Pouvez-vous restituer l'extrait du document en entier, mot pour mot, sans rien y changer ?

◆ **EXTRAIT DU DOCUMENT**:
****************************************
Lord Randolph Churchill disait l’autre jour à la chambre des communes qu’il n’y a dans le Royaume-Uni que les feuilles de province qui expriment l’opinion publique. Sur la foi des journaux de Londres, nous avons pu croire que le ministère libéral était perdu ; nous nous trompions. Nos voisins ont du goût pour les polémiques virulentes, pour les durs sarcasmes, pour les invectives qui emportent la pièce ; mais ils savent dans le fond ce qu’ils en doivent penser.
****************************************
◆ **MATÉRIEL ENREGISTRÉ**:
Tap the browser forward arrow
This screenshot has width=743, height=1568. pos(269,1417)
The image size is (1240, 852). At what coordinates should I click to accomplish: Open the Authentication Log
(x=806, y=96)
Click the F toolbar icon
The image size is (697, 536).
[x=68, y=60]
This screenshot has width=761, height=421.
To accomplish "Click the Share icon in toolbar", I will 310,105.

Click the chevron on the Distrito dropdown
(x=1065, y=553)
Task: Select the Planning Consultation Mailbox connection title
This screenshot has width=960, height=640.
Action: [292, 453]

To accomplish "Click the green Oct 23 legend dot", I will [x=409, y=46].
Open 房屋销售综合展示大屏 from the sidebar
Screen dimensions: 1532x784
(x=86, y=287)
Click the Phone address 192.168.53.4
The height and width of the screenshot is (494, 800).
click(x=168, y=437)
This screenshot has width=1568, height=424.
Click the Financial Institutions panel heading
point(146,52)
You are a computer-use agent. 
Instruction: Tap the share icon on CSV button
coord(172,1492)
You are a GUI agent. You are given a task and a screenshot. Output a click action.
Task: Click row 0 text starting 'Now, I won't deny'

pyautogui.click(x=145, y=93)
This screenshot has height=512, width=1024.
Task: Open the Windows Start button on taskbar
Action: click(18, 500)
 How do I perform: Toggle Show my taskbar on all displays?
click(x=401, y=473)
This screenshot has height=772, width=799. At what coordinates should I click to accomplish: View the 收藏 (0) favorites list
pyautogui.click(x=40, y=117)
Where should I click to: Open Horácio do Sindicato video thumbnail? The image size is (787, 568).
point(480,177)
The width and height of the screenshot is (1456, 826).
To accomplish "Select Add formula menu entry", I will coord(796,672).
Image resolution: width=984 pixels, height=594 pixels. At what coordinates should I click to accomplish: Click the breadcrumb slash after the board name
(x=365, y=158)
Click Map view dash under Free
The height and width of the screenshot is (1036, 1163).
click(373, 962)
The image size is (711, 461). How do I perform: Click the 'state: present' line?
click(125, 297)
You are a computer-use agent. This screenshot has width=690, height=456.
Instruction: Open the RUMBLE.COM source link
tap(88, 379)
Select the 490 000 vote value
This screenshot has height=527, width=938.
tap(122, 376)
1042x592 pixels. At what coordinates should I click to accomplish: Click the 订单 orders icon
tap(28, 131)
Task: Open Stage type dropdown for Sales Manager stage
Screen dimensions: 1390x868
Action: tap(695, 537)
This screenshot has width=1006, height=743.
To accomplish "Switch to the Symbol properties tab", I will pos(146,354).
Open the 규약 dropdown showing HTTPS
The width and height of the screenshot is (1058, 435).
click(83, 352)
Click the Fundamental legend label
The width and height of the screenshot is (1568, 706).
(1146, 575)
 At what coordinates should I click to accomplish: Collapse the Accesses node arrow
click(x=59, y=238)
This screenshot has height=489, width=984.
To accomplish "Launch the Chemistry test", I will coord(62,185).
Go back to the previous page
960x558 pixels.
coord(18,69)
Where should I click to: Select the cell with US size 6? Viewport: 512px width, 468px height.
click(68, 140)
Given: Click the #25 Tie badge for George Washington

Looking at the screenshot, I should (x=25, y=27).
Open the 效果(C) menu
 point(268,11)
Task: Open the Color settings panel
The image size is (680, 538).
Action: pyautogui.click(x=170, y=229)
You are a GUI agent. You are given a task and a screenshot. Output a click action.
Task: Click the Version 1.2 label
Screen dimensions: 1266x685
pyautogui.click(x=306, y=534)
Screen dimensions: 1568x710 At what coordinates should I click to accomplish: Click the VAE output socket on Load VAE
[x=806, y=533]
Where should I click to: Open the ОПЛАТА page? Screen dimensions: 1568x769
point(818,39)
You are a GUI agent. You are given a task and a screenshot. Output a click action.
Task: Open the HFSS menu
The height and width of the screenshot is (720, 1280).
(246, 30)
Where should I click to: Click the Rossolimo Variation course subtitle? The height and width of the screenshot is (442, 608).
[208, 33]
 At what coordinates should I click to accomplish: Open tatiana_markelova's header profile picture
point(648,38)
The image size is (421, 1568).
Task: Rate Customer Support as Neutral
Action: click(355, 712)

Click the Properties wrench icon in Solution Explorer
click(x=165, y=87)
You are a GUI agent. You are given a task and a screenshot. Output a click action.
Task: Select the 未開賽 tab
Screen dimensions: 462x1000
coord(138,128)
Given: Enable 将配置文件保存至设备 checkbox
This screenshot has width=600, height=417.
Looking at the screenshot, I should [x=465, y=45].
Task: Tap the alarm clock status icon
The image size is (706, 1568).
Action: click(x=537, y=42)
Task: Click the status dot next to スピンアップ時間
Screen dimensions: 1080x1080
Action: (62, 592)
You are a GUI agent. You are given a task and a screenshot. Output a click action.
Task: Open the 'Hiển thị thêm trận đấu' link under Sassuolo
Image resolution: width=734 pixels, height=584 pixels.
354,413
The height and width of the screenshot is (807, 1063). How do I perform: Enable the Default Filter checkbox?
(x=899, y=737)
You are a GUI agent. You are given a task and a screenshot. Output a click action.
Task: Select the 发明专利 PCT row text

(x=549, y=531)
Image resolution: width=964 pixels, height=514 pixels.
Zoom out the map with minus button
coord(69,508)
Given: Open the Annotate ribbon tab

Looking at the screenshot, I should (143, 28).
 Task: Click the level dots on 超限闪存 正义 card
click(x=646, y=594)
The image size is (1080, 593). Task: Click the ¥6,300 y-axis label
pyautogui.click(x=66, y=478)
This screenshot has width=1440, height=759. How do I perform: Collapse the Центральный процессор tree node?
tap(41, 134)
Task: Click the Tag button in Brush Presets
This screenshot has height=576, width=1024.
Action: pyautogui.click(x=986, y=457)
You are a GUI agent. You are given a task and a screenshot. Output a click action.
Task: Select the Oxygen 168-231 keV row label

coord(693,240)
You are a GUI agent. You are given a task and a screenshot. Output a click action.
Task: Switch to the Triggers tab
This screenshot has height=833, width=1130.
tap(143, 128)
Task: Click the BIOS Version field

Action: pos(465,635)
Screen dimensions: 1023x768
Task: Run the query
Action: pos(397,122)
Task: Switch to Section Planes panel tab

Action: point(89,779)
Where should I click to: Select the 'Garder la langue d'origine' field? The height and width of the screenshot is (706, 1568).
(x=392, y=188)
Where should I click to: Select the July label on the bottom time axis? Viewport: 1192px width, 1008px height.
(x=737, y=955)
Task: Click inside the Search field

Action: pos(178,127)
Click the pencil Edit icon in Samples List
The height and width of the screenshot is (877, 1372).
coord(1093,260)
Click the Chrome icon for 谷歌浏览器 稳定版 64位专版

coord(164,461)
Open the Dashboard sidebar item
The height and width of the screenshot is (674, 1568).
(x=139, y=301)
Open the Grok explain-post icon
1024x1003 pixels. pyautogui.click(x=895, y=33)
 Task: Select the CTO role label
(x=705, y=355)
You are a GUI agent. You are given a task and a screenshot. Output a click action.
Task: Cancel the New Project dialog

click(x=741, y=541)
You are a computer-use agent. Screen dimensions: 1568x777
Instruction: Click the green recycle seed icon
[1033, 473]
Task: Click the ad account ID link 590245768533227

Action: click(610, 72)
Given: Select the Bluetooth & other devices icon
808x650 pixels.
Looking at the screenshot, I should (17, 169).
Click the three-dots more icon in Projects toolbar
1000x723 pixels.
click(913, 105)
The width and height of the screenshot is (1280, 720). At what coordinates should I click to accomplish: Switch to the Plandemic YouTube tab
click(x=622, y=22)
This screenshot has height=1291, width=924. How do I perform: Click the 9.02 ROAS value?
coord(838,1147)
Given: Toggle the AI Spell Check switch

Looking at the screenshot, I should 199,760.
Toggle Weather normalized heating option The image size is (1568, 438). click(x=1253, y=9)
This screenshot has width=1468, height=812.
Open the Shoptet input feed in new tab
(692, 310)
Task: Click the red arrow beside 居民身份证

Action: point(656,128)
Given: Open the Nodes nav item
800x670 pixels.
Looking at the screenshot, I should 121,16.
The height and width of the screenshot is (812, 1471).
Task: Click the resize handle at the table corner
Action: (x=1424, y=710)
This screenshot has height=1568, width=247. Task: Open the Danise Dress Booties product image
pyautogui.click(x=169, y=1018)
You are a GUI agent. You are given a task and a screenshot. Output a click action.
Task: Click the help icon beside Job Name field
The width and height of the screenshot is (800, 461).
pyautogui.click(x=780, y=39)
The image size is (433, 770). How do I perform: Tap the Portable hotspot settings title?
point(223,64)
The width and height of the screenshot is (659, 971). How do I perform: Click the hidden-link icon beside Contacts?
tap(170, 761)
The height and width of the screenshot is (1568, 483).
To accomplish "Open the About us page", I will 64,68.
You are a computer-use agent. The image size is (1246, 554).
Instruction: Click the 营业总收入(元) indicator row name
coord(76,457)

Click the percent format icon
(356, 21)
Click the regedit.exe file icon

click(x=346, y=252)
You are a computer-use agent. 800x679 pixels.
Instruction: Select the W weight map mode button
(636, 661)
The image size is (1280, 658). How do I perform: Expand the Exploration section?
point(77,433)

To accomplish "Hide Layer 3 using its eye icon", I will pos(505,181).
****************************************
◆ **SORTIE COMPLÈTE**:
Lord Randolph Churchill disait l’autre jour à la chambre des communes qu’il n’y a dans le Royaume-Uni que les feuilles de province qui expriment l’opinion publique. Sur la foi des journaux de Londres, nous avons pu croire que le ministère libéral était perdu ; nous nous trompions. Nos voisins ont du goût pour les polémiques virulentes, pour les durs sarcasmes, pour les invectives qui emportent la pièce ; mais ils savent dans le fond ce qu’ils en doivent penser.